• Information supplied:

========================

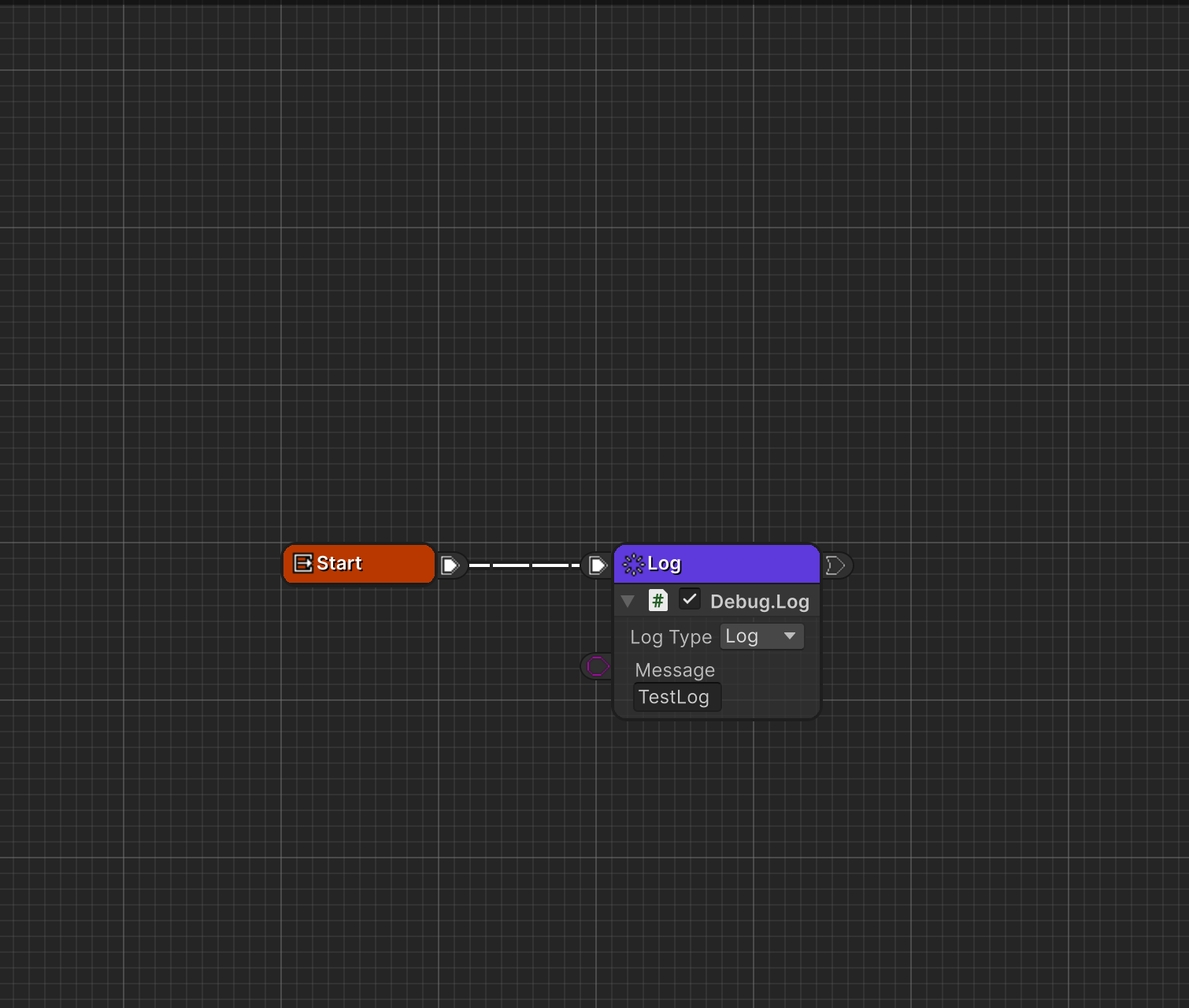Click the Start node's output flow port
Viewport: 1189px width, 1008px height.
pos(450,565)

========================

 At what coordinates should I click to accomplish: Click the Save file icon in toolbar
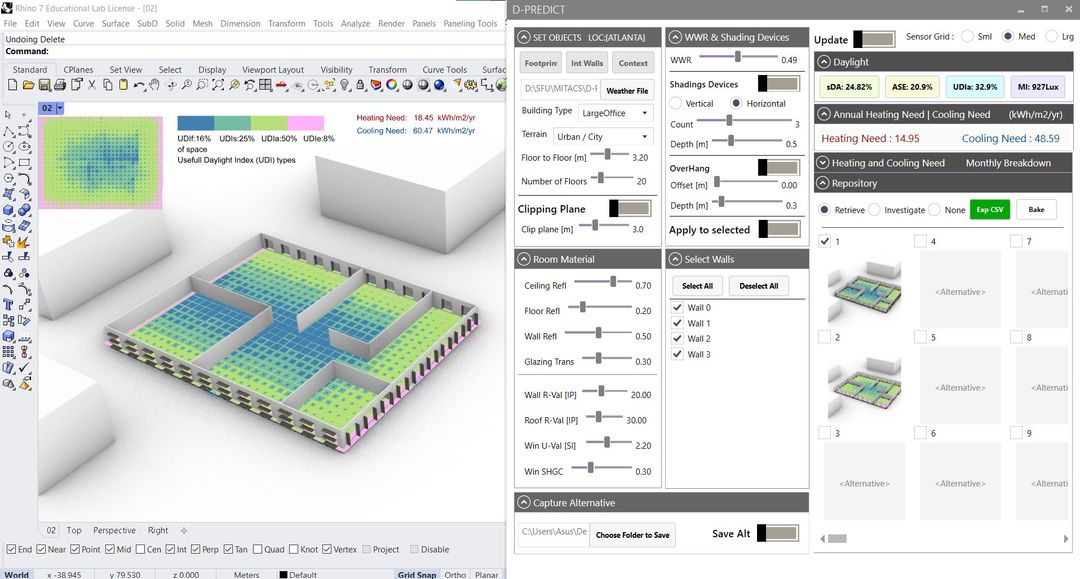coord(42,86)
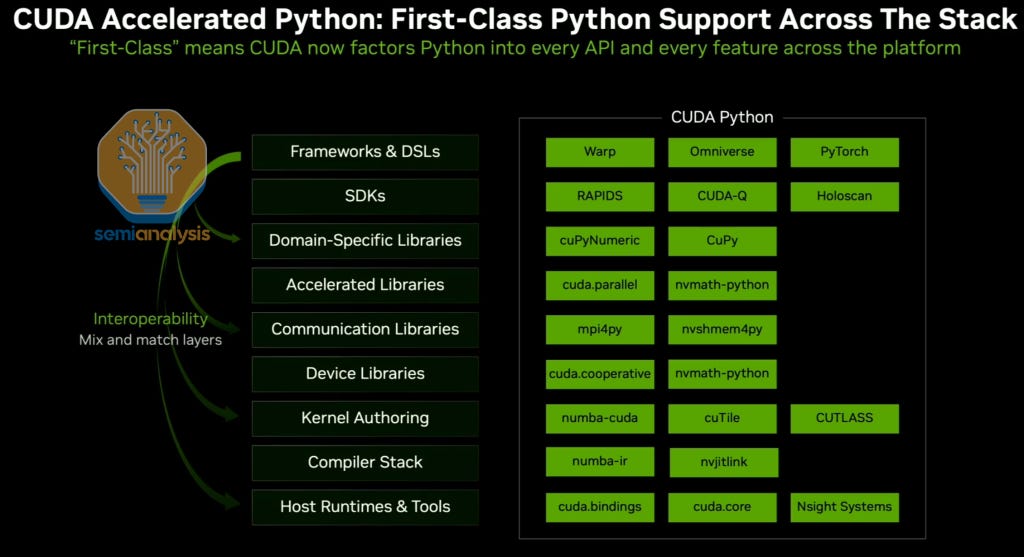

========================

• Challenge:
Rewrite the lines starting at the one that contains "At what coordinates" and ending at the one that contains "coord(42,86)", replacing "Save file" with "Open file" and changing nothing else. Leave the pictures out of your answer.

• Result of the task:
 At what coordinates should I click to accomplish: Click the Open file icon in toolbar
coord(42,86)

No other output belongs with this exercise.